Lebanon might need to deport former Nissan chairman Carlos Ghosn to Japan to save its economy with an International Monetary Fund (IMF) bailout, according to Nissan’s representative in Lebanon via Arab News on Saturday.
Ghosn is wanted in Japan for allegedly committing financial irregularities as Nissan chief and then fleeing the country to his native Lebanon, in a daring escape that involved him being smuggled in a musical instrument box.
Lebanon does not have a formal extradition treaty with Japan, and Ghosn is currently free in Lebanon, despite authorities imposing a travel ban on him in January after Interpol issued a Red Notice request for him to be arrested.
However, Ghosn’s fate might have become intertwined with talks over a potential IMF bailout, seen as a vital step for the government if it wants to help stop the deterioration of the country’s economy, according to Nissan’s lawyer via Arab News.

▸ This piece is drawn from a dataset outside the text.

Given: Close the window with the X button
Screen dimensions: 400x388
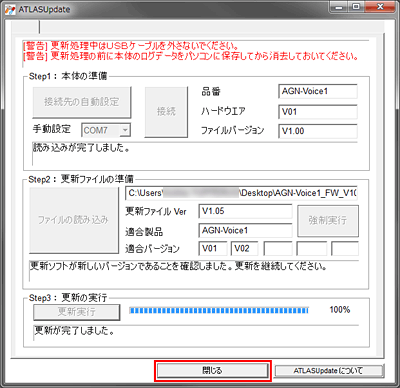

“For Japan to agree on that they want the Lebanese authorities to extradite Ghosn, otherwise, they won’t provide Lebanon with financial assistance. Japan is one of the IMF’s major contributors … if Japan vetoes Lebanon then the IMF won’t give Lebanon money except after deporting Ghosn,” Nissan’s legal representative in Lebanon Sakher El Hachem told Arab News.
The claim suggests that Japan is prepared to use its influence within the IMF to undermine any bailout talks unless Ghosn is extradited.

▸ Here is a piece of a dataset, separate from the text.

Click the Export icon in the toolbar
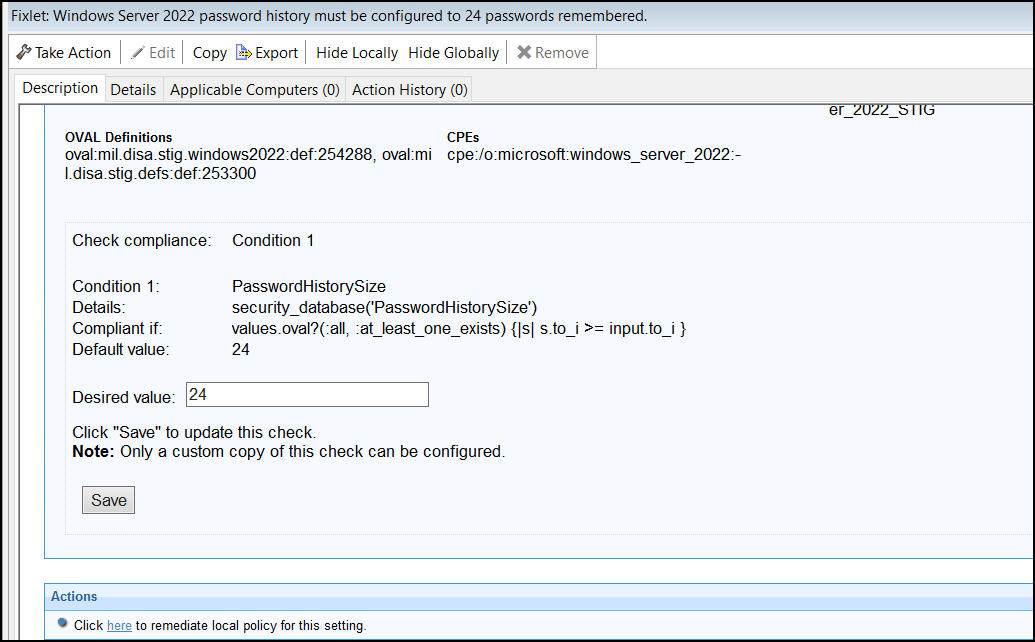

Prime Minister Hassan Diab’s government is reportedly seeking $10 billion from the IMF to help plug the holes in country’s finances. It also hopes that the reforms required for the bailout would help unlock a further $11 billion of aid pledged at the 2018 CEDRE conference.
Extradition to Japan
Japan has issued an arrest warrant for Ghosn and contacted Interpol to push for his extradition.
Japanese officials including Minister of Justice Hiroyuki Yoshiie made several visits to Lebanon in February, where they made the case for Ghosn’s deportation.
Lebanese President Michel Aoun noted at the time that Ghosn had entered the country legally using his French passport and is reported to have met with Ghosn since.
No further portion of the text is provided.